TPPA: orange-colored solid, yield 48%. 1H NMR (Supplementary Figure S1) (400 MHz, Chloroform-d) δ 8.73–8.70 (m, 4H), 8.01 (d, J = 8.2 Hz, 4H), 7.78 (d, J = 8.1 Hz, 4H), 7.73 (s, 2H), 7.60 (d, 4H), 7.49 (s, 2H). 13C NMR (Supplementary Figure S2) (101 MHz, CDCl3) δ 150.54, 144.19, 143.66, 141.95, 136.97, 130.66, 126.00, 119.98, 117.06, 108.65. MS (ESI) (Supplementary Figure S3) Calcd. for C32H20N4SNa ([M + Na]+): 515.1, found: 515.1.

Synthesis of pillar[5]arene (P5)

Pillar[5]arene was prepared according previous report, in a typical process (Scheme 3), 1,4-diethoxybenzene (1.66 g, 1.0 mmol) and paraformaldehyde (0.30 g) were added to 60 ml ClCH2CH2Cl under vigorous stirring at room temperature. 1 ml BF3(Et2O) was added to the mixture and then reacted for 1 h. 50 ml H2O was added to stop the reaction, and pillar[5]arene was obtained by column chromatography (volume ratio: dichloromethane: petroleum ether = 1 : 1).
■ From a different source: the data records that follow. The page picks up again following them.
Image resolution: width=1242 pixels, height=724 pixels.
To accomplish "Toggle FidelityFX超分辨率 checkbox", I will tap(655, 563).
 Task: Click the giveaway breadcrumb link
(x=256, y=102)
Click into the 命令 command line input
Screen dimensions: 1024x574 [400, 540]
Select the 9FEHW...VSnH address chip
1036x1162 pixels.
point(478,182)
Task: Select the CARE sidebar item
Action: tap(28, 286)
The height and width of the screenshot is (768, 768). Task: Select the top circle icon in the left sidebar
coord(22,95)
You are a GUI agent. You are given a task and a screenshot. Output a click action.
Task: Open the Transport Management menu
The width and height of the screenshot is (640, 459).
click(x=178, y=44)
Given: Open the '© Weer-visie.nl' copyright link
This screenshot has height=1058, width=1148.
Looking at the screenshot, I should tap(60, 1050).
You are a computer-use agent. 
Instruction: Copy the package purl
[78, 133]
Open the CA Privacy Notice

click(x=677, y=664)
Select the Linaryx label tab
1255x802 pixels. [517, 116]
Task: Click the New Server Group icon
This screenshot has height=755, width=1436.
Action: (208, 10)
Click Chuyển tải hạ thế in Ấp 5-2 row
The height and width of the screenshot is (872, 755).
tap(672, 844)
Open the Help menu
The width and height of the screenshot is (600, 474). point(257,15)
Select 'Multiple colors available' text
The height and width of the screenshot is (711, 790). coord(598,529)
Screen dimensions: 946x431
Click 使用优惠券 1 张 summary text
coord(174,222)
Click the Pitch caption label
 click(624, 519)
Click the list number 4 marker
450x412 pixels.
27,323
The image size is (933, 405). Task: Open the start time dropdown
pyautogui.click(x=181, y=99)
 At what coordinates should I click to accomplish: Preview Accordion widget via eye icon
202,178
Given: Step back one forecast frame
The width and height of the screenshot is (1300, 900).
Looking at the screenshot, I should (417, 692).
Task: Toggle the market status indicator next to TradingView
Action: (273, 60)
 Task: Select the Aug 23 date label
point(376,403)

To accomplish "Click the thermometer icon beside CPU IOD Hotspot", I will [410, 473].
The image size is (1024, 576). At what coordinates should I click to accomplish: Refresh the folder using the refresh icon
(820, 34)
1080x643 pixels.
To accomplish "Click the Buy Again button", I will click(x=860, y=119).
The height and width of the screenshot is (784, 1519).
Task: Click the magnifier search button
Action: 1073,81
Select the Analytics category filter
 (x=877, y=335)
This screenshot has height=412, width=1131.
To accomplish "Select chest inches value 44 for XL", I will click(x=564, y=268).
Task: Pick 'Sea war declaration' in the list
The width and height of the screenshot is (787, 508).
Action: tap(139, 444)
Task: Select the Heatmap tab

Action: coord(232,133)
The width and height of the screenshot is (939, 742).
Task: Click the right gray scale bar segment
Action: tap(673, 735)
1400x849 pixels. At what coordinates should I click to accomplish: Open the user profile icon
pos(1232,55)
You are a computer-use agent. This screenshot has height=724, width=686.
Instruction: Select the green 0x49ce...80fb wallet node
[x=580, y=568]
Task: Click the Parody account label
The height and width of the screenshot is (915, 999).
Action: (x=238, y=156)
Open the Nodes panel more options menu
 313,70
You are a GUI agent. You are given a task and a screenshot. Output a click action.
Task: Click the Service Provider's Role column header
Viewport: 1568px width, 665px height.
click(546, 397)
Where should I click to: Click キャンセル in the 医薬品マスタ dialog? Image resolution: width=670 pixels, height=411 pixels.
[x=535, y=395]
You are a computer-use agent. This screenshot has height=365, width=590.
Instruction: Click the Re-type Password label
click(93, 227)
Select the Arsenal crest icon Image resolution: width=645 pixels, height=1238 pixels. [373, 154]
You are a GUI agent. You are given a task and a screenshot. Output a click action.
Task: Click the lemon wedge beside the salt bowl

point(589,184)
White solid, 80%; 1H NMR (Supplementary Figure S4) (400 MHz, CDCl3) δ 6.72 (s, 10H, ArH), 3.83 (20H, OCH2-), 3.76 (s, 10H, ph-CH2-ph), 1.26 (t, J = 6.00 Hz, 30H, CH3).

Materials and methods

The TBA was prepared according to previous report. 4-pyridylacetonitrile, 1,4-diethoxybenzene and the reagents (ethanol, piperidine, ClCH2CH2Cl and so on) were commercially available (99%) and used as received. Further purification and drying of the solvents by standard methods were employed and distilled prior to use when necessary.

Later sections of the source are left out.